What is expected: Set every record down again, identical to the original.

Source data:
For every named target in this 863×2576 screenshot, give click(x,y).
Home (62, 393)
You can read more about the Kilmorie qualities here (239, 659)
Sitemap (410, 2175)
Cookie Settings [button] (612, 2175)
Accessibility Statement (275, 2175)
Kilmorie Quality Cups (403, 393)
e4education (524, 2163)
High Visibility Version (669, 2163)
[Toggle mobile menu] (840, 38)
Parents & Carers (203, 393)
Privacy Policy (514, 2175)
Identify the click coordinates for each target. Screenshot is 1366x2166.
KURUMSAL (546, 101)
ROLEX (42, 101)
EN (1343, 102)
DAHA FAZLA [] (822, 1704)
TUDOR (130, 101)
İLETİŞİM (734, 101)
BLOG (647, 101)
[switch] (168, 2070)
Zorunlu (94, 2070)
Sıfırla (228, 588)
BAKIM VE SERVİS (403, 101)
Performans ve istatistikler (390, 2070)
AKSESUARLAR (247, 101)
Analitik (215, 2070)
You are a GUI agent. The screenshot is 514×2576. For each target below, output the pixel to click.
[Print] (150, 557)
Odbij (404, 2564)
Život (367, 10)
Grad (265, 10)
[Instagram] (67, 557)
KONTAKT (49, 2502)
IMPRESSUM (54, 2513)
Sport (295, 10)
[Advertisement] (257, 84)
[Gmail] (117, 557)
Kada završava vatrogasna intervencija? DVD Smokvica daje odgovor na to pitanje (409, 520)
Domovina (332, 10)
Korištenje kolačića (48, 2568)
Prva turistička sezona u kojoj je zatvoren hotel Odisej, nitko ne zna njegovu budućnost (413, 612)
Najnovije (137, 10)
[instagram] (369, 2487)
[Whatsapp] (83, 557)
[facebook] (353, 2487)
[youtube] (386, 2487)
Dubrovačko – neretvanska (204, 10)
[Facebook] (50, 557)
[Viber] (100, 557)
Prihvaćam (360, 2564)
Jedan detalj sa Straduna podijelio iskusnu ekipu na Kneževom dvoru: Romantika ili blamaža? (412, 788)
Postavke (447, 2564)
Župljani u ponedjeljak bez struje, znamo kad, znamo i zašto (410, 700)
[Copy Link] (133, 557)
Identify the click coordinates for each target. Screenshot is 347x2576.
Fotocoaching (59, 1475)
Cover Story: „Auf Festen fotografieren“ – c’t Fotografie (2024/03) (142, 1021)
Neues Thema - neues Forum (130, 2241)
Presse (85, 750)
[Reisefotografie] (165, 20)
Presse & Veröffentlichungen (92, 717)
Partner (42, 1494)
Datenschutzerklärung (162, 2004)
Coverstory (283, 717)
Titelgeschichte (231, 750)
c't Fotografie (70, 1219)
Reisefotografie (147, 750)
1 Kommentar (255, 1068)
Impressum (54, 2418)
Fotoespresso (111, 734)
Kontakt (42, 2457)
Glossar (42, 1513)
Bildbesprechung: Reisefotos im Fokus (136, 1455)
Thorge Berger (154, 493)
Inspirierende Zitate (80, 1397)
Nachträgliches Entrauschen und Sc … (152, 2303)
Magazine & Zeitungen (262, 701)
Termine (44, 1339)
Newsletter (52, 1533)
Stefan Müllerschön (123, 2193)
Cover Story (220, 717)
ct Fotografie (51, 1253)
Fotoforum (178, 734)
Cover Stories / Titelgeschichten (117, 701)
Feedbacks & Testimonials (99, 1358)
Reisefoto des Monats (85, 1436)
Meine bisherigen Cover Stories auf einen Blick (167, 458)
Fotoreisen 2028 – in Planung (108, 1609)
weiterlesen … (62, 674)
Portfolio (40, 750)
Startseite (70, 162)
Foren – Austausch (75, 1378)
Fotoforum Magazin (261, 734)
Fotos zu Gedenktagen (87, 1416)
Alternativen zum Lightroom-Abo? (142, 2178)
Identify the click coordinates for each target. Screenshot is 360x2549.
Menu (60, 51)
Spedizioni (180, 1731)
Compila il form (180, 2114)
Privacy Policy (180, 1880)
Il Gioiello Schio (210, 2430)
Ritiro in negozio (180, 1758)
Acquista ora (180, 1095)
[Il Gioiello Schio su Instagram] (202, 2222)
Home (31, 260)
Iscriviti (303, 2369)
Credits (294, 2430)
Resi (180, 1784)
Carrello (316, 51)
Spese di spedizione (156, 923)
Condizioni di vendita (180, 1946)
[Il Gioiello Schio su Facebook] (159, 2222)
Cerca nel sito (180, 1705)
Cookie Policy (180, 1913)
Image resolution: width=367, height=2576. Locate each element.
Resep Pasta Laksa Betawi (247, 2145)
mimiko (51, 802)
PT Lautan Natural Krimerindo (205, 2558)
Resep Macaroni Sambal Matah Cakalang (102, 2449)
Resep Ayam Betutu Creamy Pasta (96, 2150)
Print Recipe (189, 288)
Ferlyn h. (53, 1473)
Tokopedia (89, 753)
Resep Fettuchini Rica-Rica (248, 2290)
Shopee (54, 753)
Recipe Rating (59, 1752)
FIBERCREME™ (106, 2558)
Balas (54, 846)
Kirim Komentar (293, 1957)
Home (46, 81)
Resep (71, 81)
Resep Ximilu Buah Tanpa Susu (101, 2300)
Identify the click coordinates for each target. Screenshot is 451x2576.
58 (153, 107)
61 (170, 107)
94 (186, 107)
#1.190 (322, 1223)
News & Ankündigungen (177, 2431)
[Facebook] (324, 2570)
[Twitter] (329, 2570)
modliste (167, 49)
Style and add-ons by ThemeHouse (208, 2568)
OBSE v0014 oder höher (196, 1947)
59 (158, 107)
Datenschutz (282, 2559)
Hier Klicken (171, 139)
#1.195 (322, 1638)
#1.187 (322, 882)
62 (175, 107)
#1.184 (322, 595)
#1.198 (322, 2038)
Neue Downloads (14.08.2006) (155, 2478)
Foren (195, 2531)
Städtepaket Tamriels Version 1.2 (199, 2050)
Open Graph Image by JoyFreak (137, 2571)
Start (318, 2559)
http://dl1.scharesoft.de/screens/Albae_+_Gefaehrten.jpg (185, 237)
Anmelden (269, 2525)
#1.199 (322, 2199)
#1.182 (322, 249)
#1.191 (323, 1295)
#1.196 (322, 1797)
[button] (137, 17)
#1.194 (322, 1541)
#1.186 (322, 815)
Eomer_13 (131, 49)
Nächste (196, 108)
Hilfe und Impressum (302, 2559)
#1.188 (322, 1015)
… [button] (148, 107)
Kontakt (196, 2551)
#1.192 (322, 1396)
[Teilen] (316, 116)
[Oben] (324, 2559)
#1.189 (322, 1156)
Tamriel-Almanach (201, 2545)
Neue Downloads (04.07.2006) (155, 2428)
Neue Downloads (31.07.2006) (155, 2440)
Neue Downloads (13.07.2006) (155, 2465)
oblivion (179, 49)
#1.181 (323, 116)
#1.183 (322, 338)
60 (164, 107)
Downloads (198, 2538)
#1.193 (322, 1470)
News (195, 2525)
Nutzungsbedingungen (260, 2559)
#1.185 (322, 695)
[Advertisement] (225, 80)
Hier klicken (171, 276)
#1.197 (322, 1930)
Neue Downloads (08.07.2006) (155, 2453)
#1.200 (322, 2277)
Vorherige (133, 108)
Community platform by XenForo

Answer:
For every named target in this 863×2576 screenshot, give click(x,y).
Home (62, 393)
You can read more about the Kilmorie qualities here (239, 659)
Sitemap (410, 2175)
Cookie Settings [button] (612, 2175)
Accessibility Statement (275, 2175)
Kilmorie Quality Cups (403, 393)
e4education (524, 2163)
High Visibility Version (669, 2163)
[Toggle mobile menu] (840, 38)
Parents & Carers (203, 393)
Privacy Policy (514, 2175)
Identify the click coordinates for each target. Screenshot is 1366x2166.
KURUMSAL (546, 101)
ROLEX (42, 101)
EN (1343, 102)
DAHA FAZLA [] (822, 1704)
TUDOR (130, 101)
İLETİŞİM (734, 101)
BLOG (647, 101)
[switch] (168, 2070)
Zorunlu (94, 2070)
Sıfırla (228, 588)
BAKIM VE SERVİS (403, 101)
Performans ve istatistikler (390, 2070)
AKSESUARLAR (247, 101)
Analitik (215, 2070)
You are a GUI agent. The screenshot is 514×2576. For each target below, output the pixel to click.
[Print] (150, 557)
Odbij (404, 2564)
Život (367, 10)
Grad (265, 10)
[Instagram] (67, 557)
KONTAKT (49, 2502)
IMPRESSUM (54, 2513)
Sport (295, 10)
[Advertisement] (257, 84)
[Gmail] (117, 557)
Kada završava vatrogasna intervencija? DVD Smokvica daje odgovor na to pitanje (409, 520)
Domovina (332, 10)
Korištenje kolačića (48, 2568)
Prva turistička sezona u kojoj je zatvoren hotel Odisej, nitko ne zna njegovu budućnost (413, 612)
Najnovije (137, 10)
[instagram] (369, 2487)
[Whatsapp] (83, 557)
[facebook] (353, 2487)
[youtube] (386, 2487)
Dubrovačko – neretvanska (204, 10)
[Facebook] (50, 557)
[Viber] (100, 557)
Prihvaćam (360, 2564)
Jedan detalj sa Straduna podijelio iskusnu ekipu na Kneževom dvoru: Romantika ili blamaža? (412, 788)
Postavke (447, 2564)
Župljani u ponedjeljak bez struje, znamo kad, znamo i zašto (410, 700)
[Copy Link] (133, 557)
Identify the click coordinates for each target. Screenshot is 347x2576.
Fotocoaching (59, 1475)
Cover Story: „Auf Festen fotografieren“ – c’t Fotografie (2024/03) (142, 1021)
Neues Thema - neues Forum (130, 2241)
Presse (85, 750)
[Reisefotografie] (165, 20)
Presse & Veröffentlichungen (92, 717)
Partner (42, 1494)
Datenschutzerklärung (162, 2004)
Coverstory (283, 717)
Titelgeschichte (231, 750)
c't Fotografie (70, 1219)
Reisefotografie (147, 750)
1 Kommentar (255, 1068)
Impressum (54, 2418)
Fotoespresso (111, 734)
Kontakt (42, 2457)
Glossar (42, 1513)
Bildbesprechung: Reisefotos im Fokus (136, 1455)
Thorge Berger (154, 493)
Inspirierende Zitate (80, 1397)
Nachträgliches Entrauschen und Sc … (152, 2303)
Magazine & Zeitungen (262, 701)
Termine (44, 1339)
Newsletter (52, 1533)
Stefan Müllerschön (123, 2193)
Cover Story (220, 717)
ct Fotografie (51, 1253)
Fotoforum (178, 734)
Cover Stories / Titelgeschichten (117, 701)
Feedbacks & Testimonials (99, 1358)
Reisefoto des Monats (85, 1436)
Meine bisherigen Cover Stories auf einen Blick (167, 458)
Fotoreisen 2028 – in Planung (108, 1609)
weiterlesen … (62, 674)
Portfolio (40, 750)
Startseite (70, 162)
Foren – Austausch (75, 1378)
Fotoforum Magazin (261, 734)
Fotos zu Gedenktagen (87, 1416)
Alternativen zum Lightroom-Abo? (142, 2178)
Identify the click coordinates for each target. Screenshot is 360x2549.
Menu (60, 51)
Spedizioni (180, 1731)
Compila il form (180, 2114)
Privacy Policy (180, 1880)
Il Gioiello Schio (210, 2430)
Ritiro in negozio (180, 1758)
Acquista ora (180, 1095)
[Il Gioiello Schio su Instagram] (202, 2222)
Home (31, 260)
Iscriviti (303, 2369)
Credits (294, 2430)
Resi (180, 1784)
Carrello (316, 51)
Spese di spedizione (156, 923)
Condizioni di vendita (180, 1946)
[Il Gioiello Schio su Facebook] (159, 2222)
Cerca nel sito (180, 1705)
Cookie Policy (180, 1913)
Image resolution: width=367, height=2576. Locate each element.
Resep Pasta Laksa Betawi (247, 2145)
mimiko (51, 802)
PT Lautan Natural Krimerindo (205, 2558)
Resep Macaroni Sambal Matah Cakalang (102, 2449)
Resep Ayam Betutu Creamy Pasta (96, 2150)
Print Recipe (189, 288)
Ferlyn h. (53, 1473)
Tokopedia (89, 753)
Resep Fettuchini Rica-Rica (248, 2290)
Shopee (54, 753)
Recipe Rating (59, 1752)
FIBERCREME™ (106, 2558)
Balas (54, 846)
Kirim Komentar (293, 1957)
Home (46, 81)
Resep (71, 81)
Resep Ximilu Buah Tanpa Susu (101, 2300)
Identify the click coordinates for each target. Screenshot is 451x2576.
58 (153, 107)
61 (170, 107)
94 (186, 107)
#1.190 (322, 1223)
News & Ankündigungen (177, 2431)
[Facebook] (324, 2570)
[Twitter] (329, 2570)
modliste (167, 49)
Style and add-ons by ThemeHouse (208, 2568)
OBSE v0014 oder höher (196, 1947)
59 (158, 107)
Datenschutz (282, 2559)
Hier Klicken (171, 139)
#1.195 (322, 1638)
#1.187 (322, 882)
62 (175, 107)
#1.184 (322, 595)
#1.198 (322, 2038)
Neue Downloads (14.08.2006) (155, 2478)
Foren (195, 2531)
Städtepaket Tamriels Version 1.2 (199, 2050)
Open Graph Image by JoyFreak (137, 2571)
Start (318, 2559)
http://dl1.scharesoft.de/screens/Albae_+_Gefaehrten.jpg (185, 237)
Anmelden (269, 2525)
#1.199 (322, 2199)
#1.182 (322, 249)
#1.191 (323, 1295)
#1.196 (322, 1797)
[button] (137, 17)
#1.194 (322, 1541)
#1.186 (322, 815)
Eomer_13 (131, 49)
Nächste (196, 108)
Hilfe und Impressum (302, 2559)
#1.188 (322, 1015)
… [button] (148, 107)
Kontakt (196, 2551)
#1.192 (322, 1396)
[Teilen] (316, 116)
[Oben] (324, 2559)
#1.189 (322, 1156)
Tamriel-Almanach (201, 2545)
Neue Downloads (04.07.2006) (155, 2428)
Neue Downloads (31.07.2006) (155, 2440)
Neue Downloads (13.07.2006) (155, 2465)
oblivion (179, 49)
#1.181 (323, 116)
#1.183 (322, 338)
60 (164, 107)
Downloads (198, 2538)
#1.193 (322, 1470)
News (195, 2525)
Nutzungsbedingungen (260, 2559)
#1.185 (322, 695)
[Advertisement] (225, 80)
Hier klicken (171, 276)
#1.197 (322, 1930)
Neue Downloads (08.07.2006) (155, 2453)
#1.200 (322, 2277)
Vorherige (133, 108)
Community platform by XenForo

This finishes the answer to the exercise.